Не помню, сколько мы ехали, так как все время пребывал в полудремотном состо­янии. Но все же заметил, что движемся мы не на восток, как можно было бы предпо­ложить, а на запад, что меня сильно удивило. До самого Гомеля, — а именно туда, оказывается, нас везли, — автоколонна не сделала ни одной остановки. В Гомеле нас сразу же доставили на вокзал и быстро погрузили в стоявший на путях санитарный поезд. По всему чувствовалось, что линия фронта проходит где-то совсем близко. Отчетливо слышались глухие раскаты орудийных залпов. Уже из вагонов мы наблюдали, как к со­ставу подходят все новые и новые машины с ранеными.

Наконец погрузка была закончена, и наш санитарный эшелон отправился в путь. Первую остановку он сделал в Новозыбкове, где приняли еще одну партию раненых, что опять-таки меня удивило. Это означало, что линия обороны нашего полка прохо­дила к западу от Новозыбкова, т.е. ближе к Гомелю, а не к востоку — между Новозыбковом и Клинцами, как я до той поры полагал. Здесь, как и на всех последующих стоянках, вдоль состава, туда — сюда, бродили люди, в основном женщины и старики, искавшие родных. Они спрашивали, нет ли среди раненых кого-нибудь из местных: выкрикивали фамилии, названия городов, деревень и поселков, которые мы проезжали; женщины плакали. А перед отправлением состава эти сердобольные люди отдавали нам узелки с принесенными на всякий случай (а, вдруг встретят своего?) продуктами и махоркой. Лето было в самом разгаре, и в каждом из нечаянно доставшихся нам узелков обяза­тельно были овощи и фрукты.

Когда мы узнали, что наш санитарный эшелон следует в Сочи, то приняли это за шутку. Но 8 августа поезд действительно прибыл на сочинский вокзал. До войны мне не приходилось бывать на этом знаменитом курорте, и уже менее всего я рассчитывал попасть туда во время войны. Но чего не бывает?! Думаю, недолго продолжался этот рай, и немногим счастливчикам повезло так, как нам — первым эвакуированным ране­ным Великой Отечественной войны.
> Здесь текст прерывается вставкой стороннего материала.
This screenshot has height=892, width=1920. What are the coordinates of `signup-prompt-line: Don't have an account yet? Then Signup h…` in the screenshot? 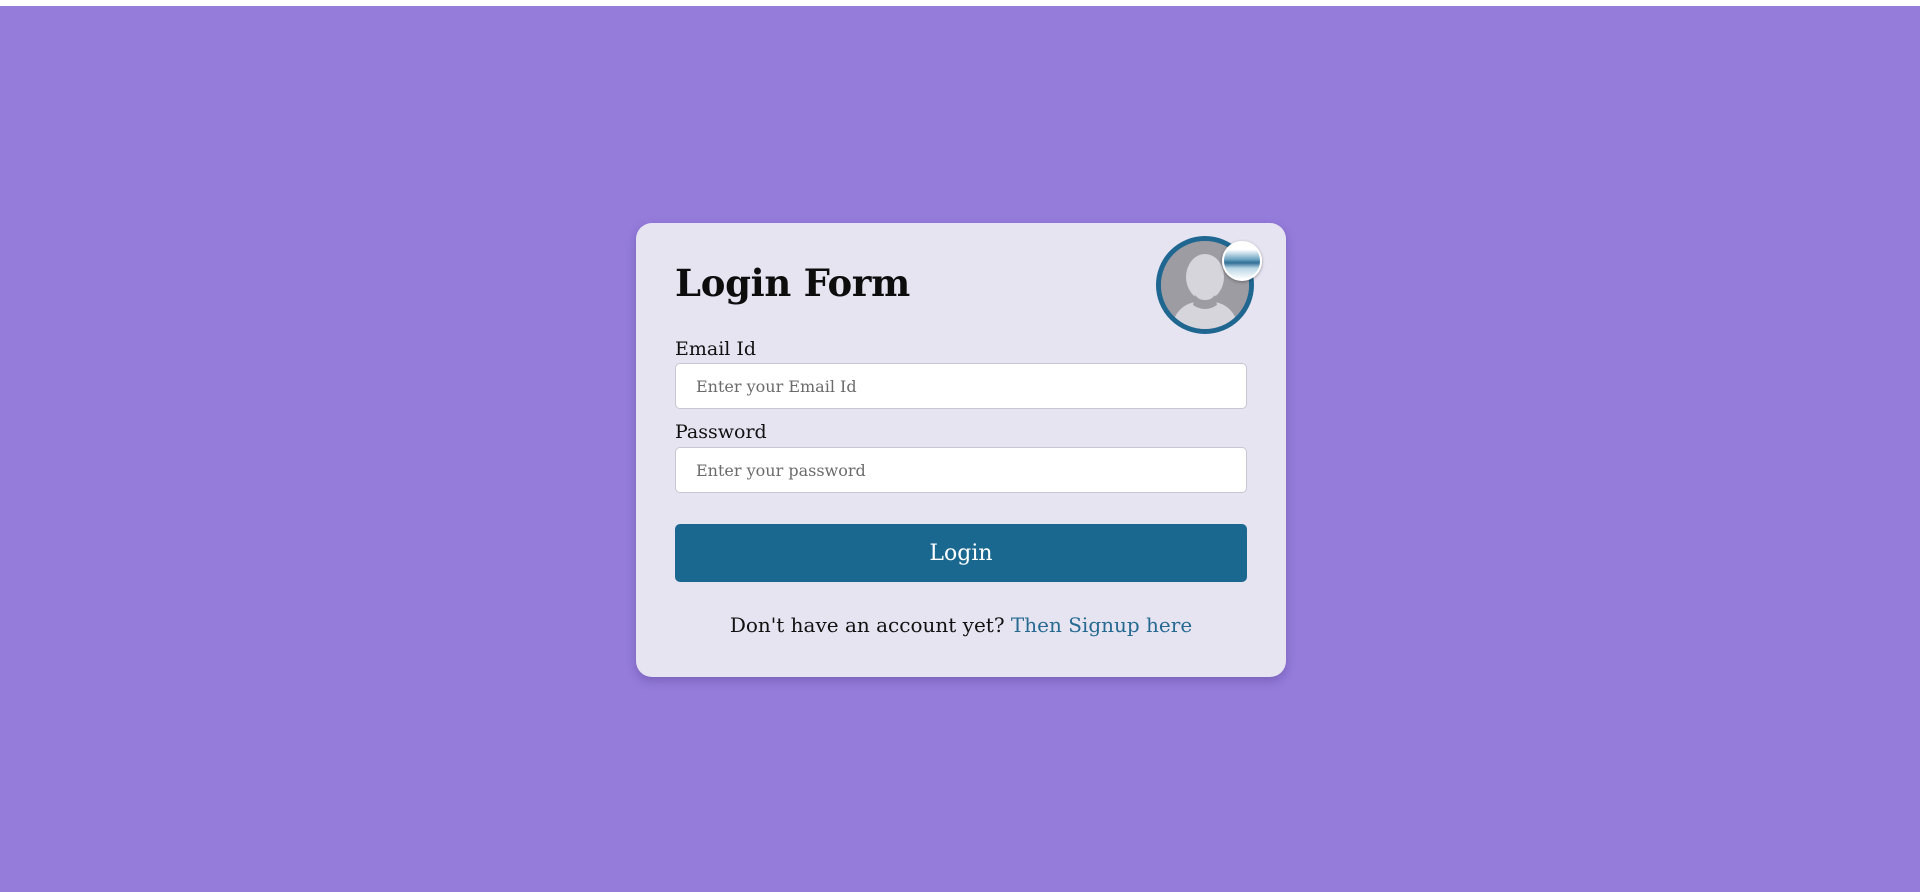 It's located at (961, 625).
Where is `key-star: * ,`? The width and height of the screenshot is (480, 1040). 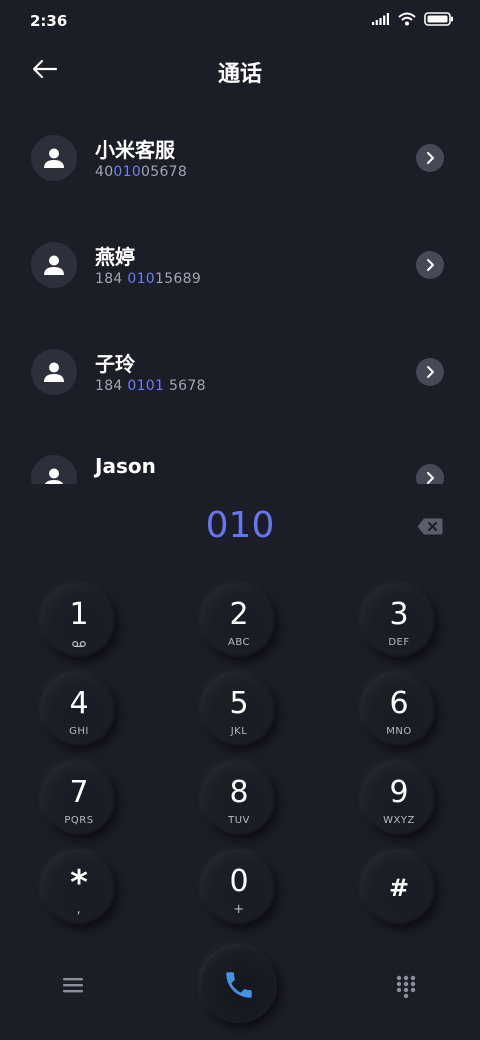 key-star: * , is located at coordinates (79, 888).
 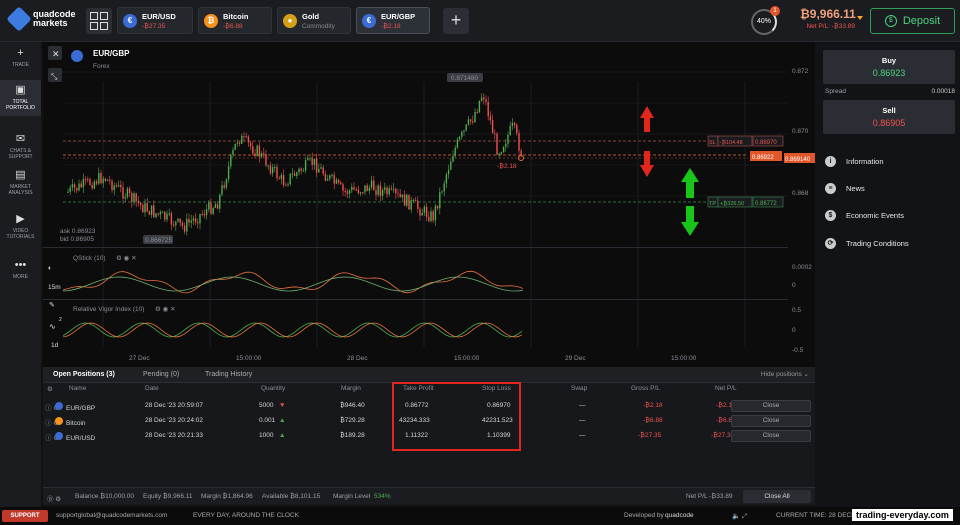 I want to click on sl-price: 0.86970, so click(x=766, y=143).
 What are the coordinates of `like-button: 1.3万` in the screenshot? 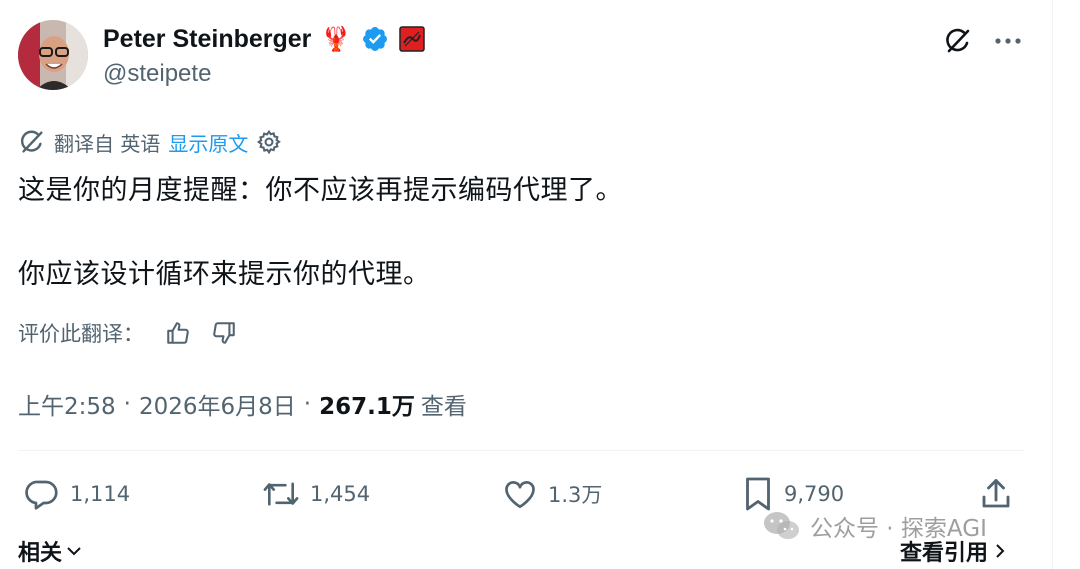 It's located at (552, 494).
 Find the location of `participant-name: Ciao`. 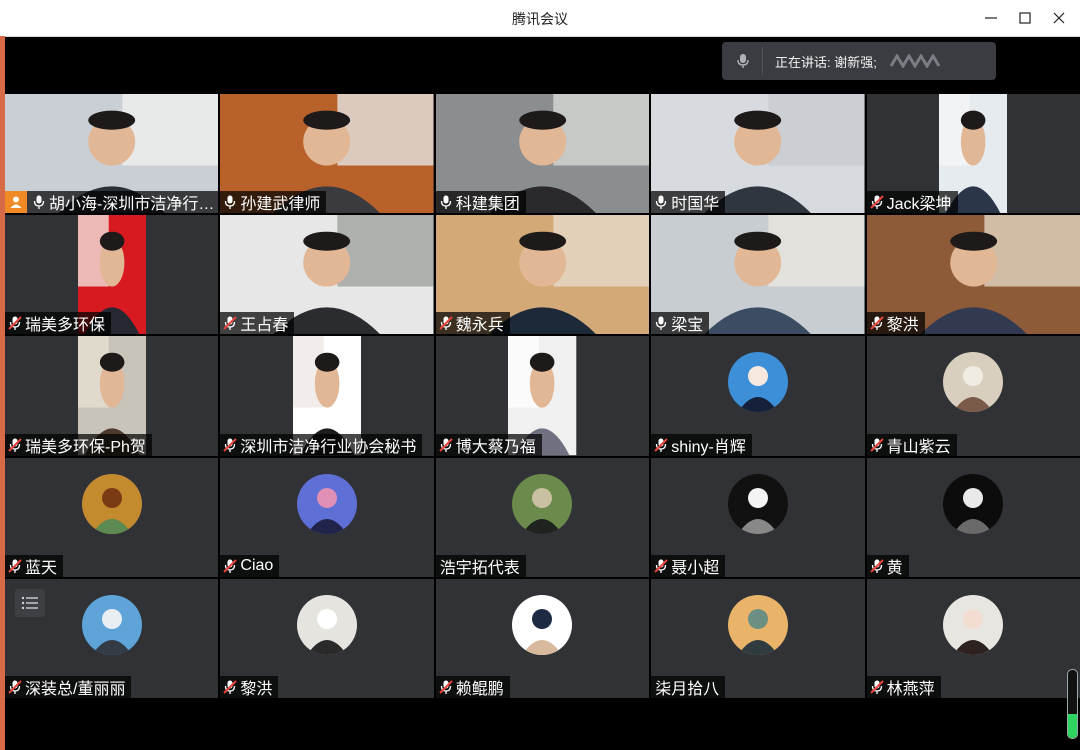

participant-name: Ciao is located at coordinates (257, 565).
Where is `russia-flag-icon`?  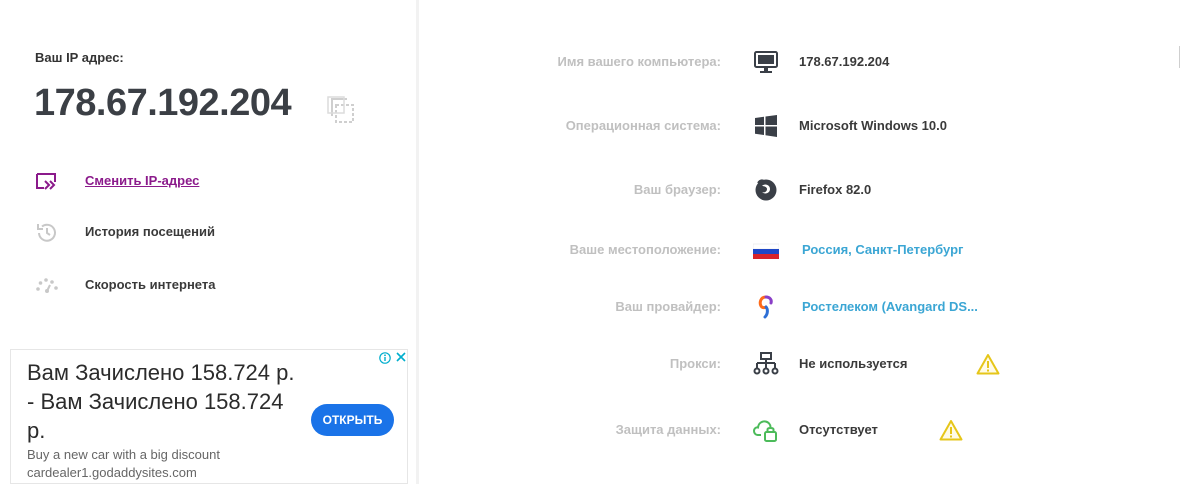 russia-flag-icon is located at coordinates (766, 251).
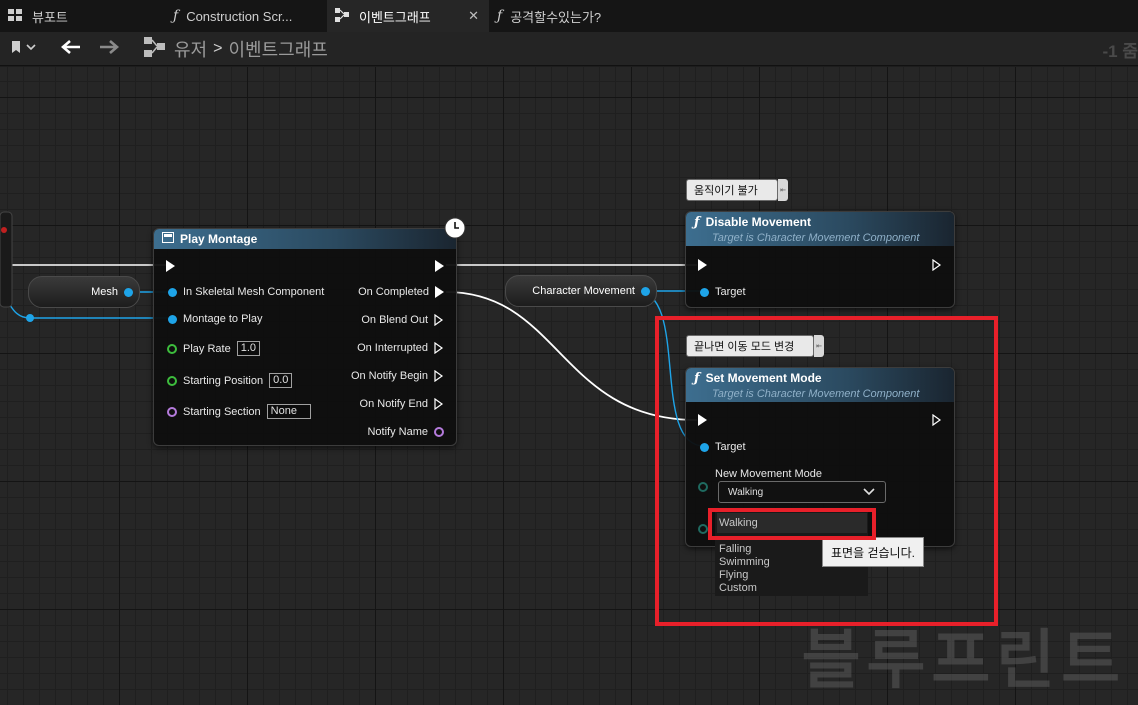 This screenshot has width=1138, height=705. I want to click on montage-icon, so click(168, 239).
Прямо из санитарного поезда всех нас распределили по разным госпиталям. Я по­пал в бывший санаторий «Кавказская Ривьера», переоборудованный в эвакогоспиталь. Через десять дней, 18 августа 1941 г. мне удалили крупные осколки. Мелкие — из левой щеки, затылочной части и левого предплечья — удалять не стали. Да тогда они вроде бы мне и не мешали. Так с ними и живу уже сорок с лишним лет.

Саратов-Москва, 1981 г.

Автор: П.Г. Черкасов
Источник: Отечественная история. — 2005. — №2. — С. 27-42.